FRAMINGHAM 14 FEBRUARY 2011 - Those curious about the final release date for the hotly debated HTML5 need wonder no more: The W3C (World Wide Web Consortium) plans to finalize the standard by July 2014, the organization announced Monday.
"This is the first time we've been able to answer people's questions of when it will be done," said Ian Jacobs, head of W3C marketing and communications. "More and more people from more and more industries are asking when it will be done. They require stability in the standard and very high levels of interoperability."
HTML5 is the next version of the HyperText Markup Language, a platform-neutral standard used worldwide for rendering Web pages. Concerns over when the standard would be finalized have escalated in recent years, as Apple, Google and Microsoft touted the still-unfinished standard as the basis for building Web applications.

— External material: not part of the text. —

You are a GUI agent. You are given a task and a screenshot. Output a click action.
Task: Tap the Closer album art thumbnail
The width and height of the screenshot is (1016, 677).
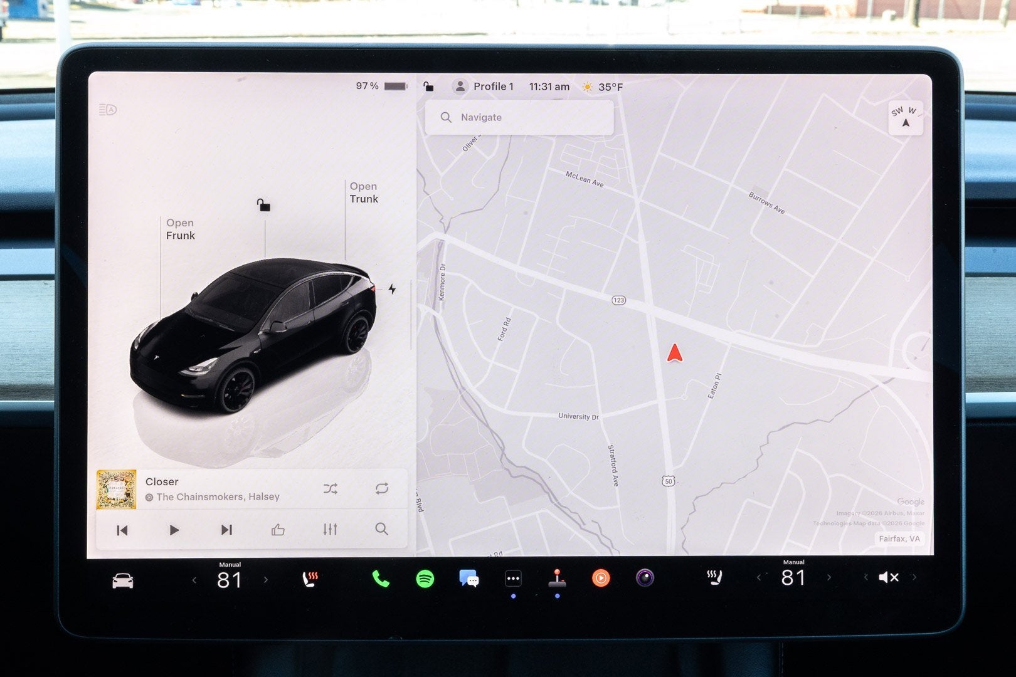(x=115, y=489)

Despite the enthusiasm of those companies and others, many have cautioned against using the standard before it is finalized. Because of its complexity, estimates as to when HTML5 would be finished have varied wildly, from a year or two to not until 2022.
The last call for feedback has already been announced, for May 22 this year.
From then until 2014, the HTML Working Group will have several tasks to complete before the standard is finalized, Jacobs said. The group has to review and address the comments submitted up to the May deadline. The feedback from this "Last Call" is expected to be quite considerable and could result in another revision of the document.
The group also has to design a test suite, one that can encompass the wide range of different browsers and platforms that will render pages and Web applications written in HTML5.
Such interoperability is crucial, given the expanding range of devices accessing the Web, including televisions, tablets and phones. "The target is broad interoperability," Jacobs said.
The W3C expects no new features to be added after the Last Call. From that point on the group will take feedback only from implementers and through trials of the test suite, said Philippe Le Hégaret, lead for the W3C Interaction Domain, which oversees the development of HTML, CSS (Cascading Style Sheets), SVG (Scalable Vector Graphics) and other Web standards.
As the working group finalizes HTML5 it will start considering new features and improvements for subsequent versions. While members of the working group have decreed they will do away with version numbering of the standard, neither Jacobs nor Le Hégaret would definitively state that there won't be future numbered versions, such as an HTML6 or HTML5.1.